5 of 364 comments (clear)

  1. LinuxAppeal by germanStefan · · Score: 3, Informative

    LinuxAppeal.net is a good site to appeal to companies to release linux products. It is not a site where users bitch about companies, but rather people can find well written petitions, write their own (and add them to the site) and submit them to companies.

    I figure the more people who petition companies the better so I've written a few petitions of my own on the site in hope that others will find them via google when searching for linux support for a product and petition the company as well.

  2. Re:Little off topic by johnlittledotorg · · Score: 3, Informative

    You might find this site useful: Linux Switcher

  3. Re:Meet Customers Needs by chris_eineke · · Score: 2, Informative
    "Wow, this Linux thing is really want I need." The keyword is "need." Not "want" or "cool" or "wow." Need for a cheap, effective tech solution is what can and will drive Open Source. This is pure business.

    I disagree. If it all were about the need, we would still be using WordPerfect for DOS. It's all about the desire. I do not need a fancy dual Mac G5 with a 30" cinema screen, but I desire it. And that's what's keeping a company up. If you have products that are desirable, you'll always have customers. If you were merely fulfilling needs, then well, good luck. You are going to need it.
    --
    "All you have to do is be fragile and grateful. So stay the underdog." Chuck Palahniuk, Choke
  4. Re:Meet Customers Needs by Mishura · · Score: 2, Informative

    Actually, Linux's problem in the marketplace is simply marketing.

    I have alot of non-technical friends that I hang out with. If I ask any of them what Linux is, 4 out of 5 go "Huh, what?", and the other only knows about it because of me.

    Ask them the same question, but only about Windows this time, and they go "Oh yeah, I know that P.O.S.!".(*)

    Simply put, people just do not know about alternatives. They have heard of Macs, but their opinions on them are still in the pre-G4 beige box era (When Macs SUCKED. -- They don't now.) and that they are expensive (They still are, even Minis are more spendy than some cheap-ass PCs I've seen).

    The thing is, people will give a "flying fuck" about a certain technology, if they are able to at least SEE it. My friends that I have shown Linux to, all want me to install it on their computers. My own mother prefers Linux, and she is the least computer-minded person I've met. Give people a medium to view a technology, and they'll make up their own opinions on it.

    Linux isn't going to sell until it gets mindshare. I think this is what the whole "advocacy thing" is about.

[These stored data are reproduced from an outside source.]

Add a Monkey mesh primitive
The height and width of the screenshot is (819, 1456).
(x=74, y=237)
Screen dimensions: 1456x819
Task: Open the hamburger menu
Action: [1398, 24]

    (*) I have yet to meet someone that loves Windows. Its always a "necessary evil" to them ('cuz they don't know any better. Nothing wrong with that.)

  5. Re:Meet Customers Needs by starfishsystems · · Score: 2, Informative
    Engineers do not get one thing: no invention can be spread around the world until it can be sold.

    So, I guess things like the wheel, the lever, the inclined plane, writing, agriculture, wine, bread, these inventions came into use principally by being sold by one party to another?

    How about sailing vessels, windmills, the crossbow, the printing press, the steam engine, aircraft? These exist only through a process of being manufactured and then sold to a waiting market? What about radio, vacuum tubes, the computer, the Internet? Interest in these inventions spread only because of artifacts being sold?

    History gives me a different understanding of how inventions come into use. All of these inventions spread because they were interesting. People began by sharing their principles of operation, learned methods of construction, and then applied the results directly to their own needs. Sometimes the application was private, sometimes collective. Sometimes, but not inevitably, the application is suitable for commercialization and sale. Seldom does it prove exclusively a commercial product.

    In this world everything is sold, not bought.

    Evidently not. I've given several examples, and I'm sure you can imagine others. Open source is one of them.

    --
    Parity: What to do when the weekend comes.